■ **Exercise brief**:
Could you return, exactly as written, every line from the one containing "Task: Click the smiley Willkommen icon" through the last line of the entries below, leaving out the pictures?

** Stored data follows **

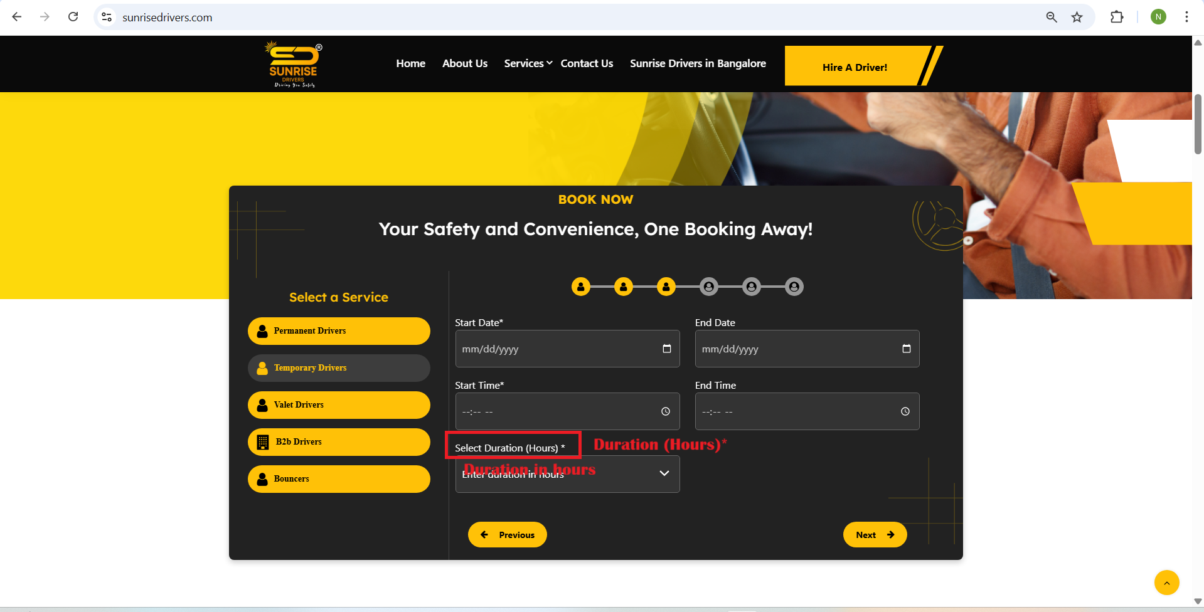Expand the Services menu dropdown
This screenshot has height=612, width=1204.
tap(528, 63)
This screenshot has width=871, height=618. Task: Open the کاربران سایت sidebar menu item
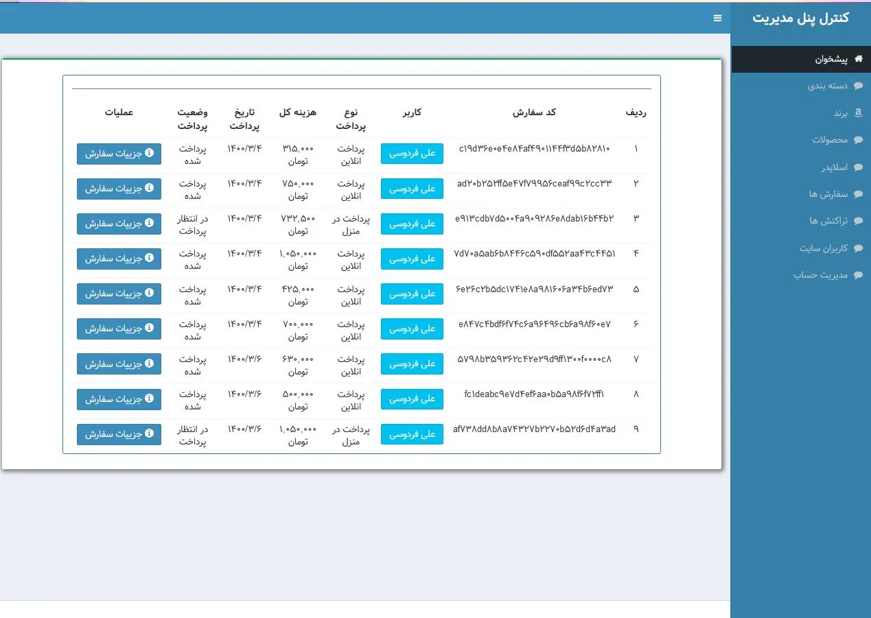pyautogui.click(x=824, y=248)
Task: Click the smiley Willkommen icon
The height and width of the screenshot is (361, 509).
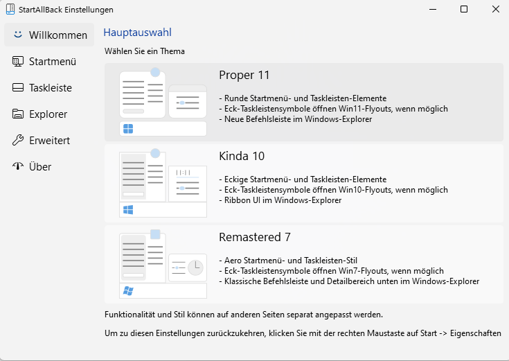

** End of Stored data **

■ **Exercise solution**:
Task: Click the smiley Willkommen icon
The height and width of the screenshot is (361, 509).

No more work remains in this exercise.